> _Exercise requirements_:
Copy the listing word for word, starting at the line containing "Select the FD(3) checkbox" and ending at the line containing "The width and". Omit the pictures.

> _Excerpted data_:
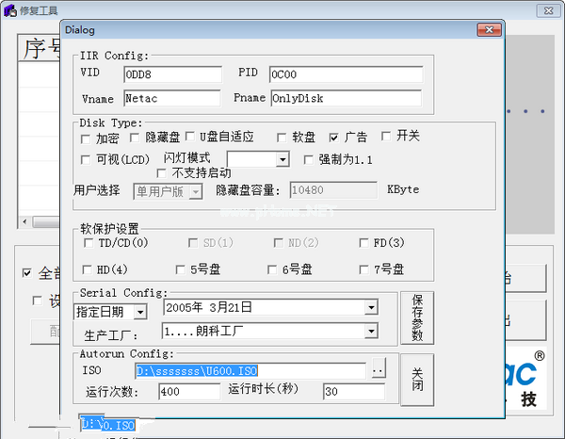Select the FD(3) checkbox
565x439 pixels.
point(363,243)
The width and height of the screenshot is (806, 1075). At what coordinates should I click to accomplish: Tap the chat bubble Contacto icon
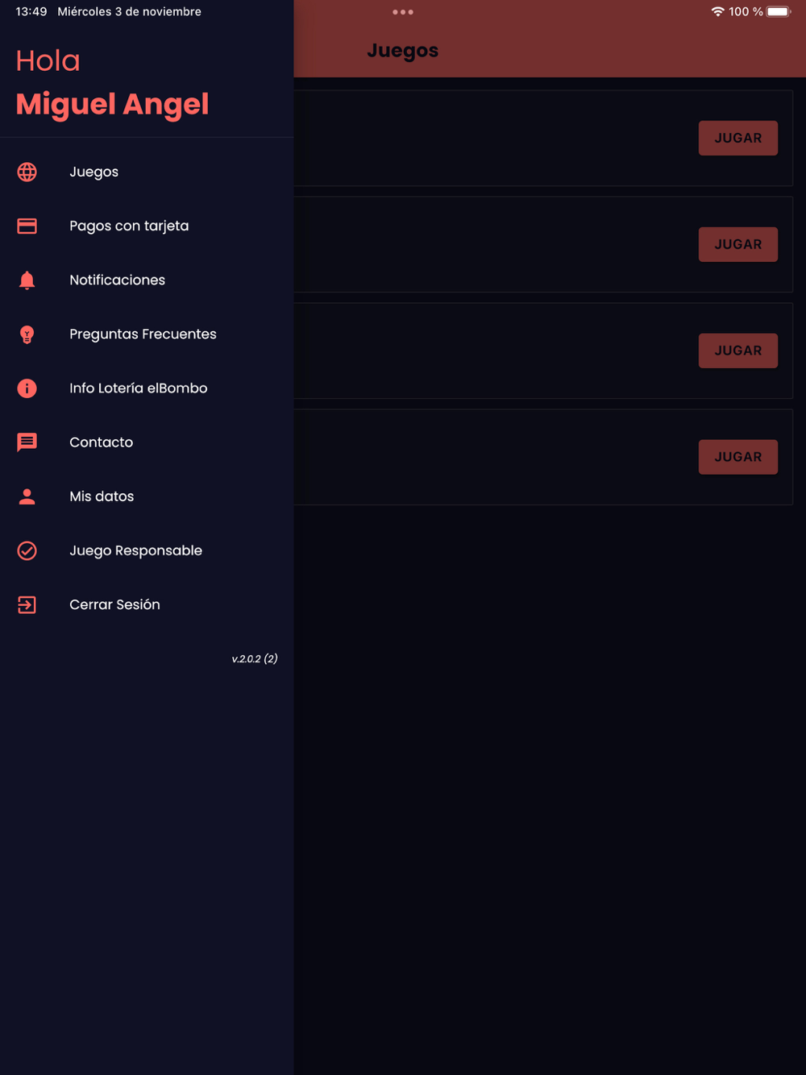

--

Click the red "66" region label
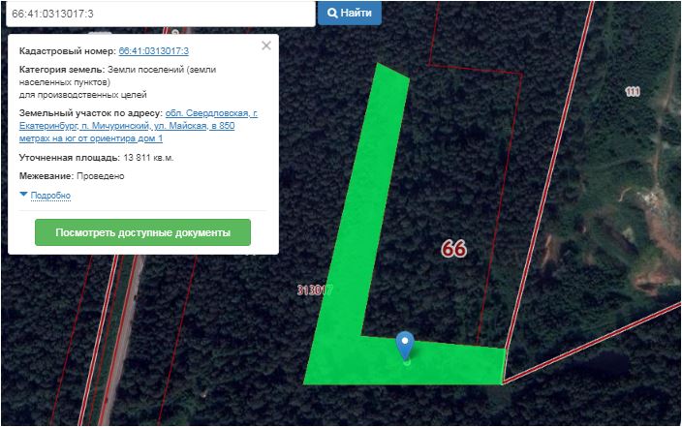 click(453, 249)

> _Exercise answer_:
Select the FD(3) checkbox
565x439 pixels.
point(363,243)
The width and height of the screenshot is (806, 1075). At what coordinates should I click to accomplish: Tap the chat bubble Contacto icon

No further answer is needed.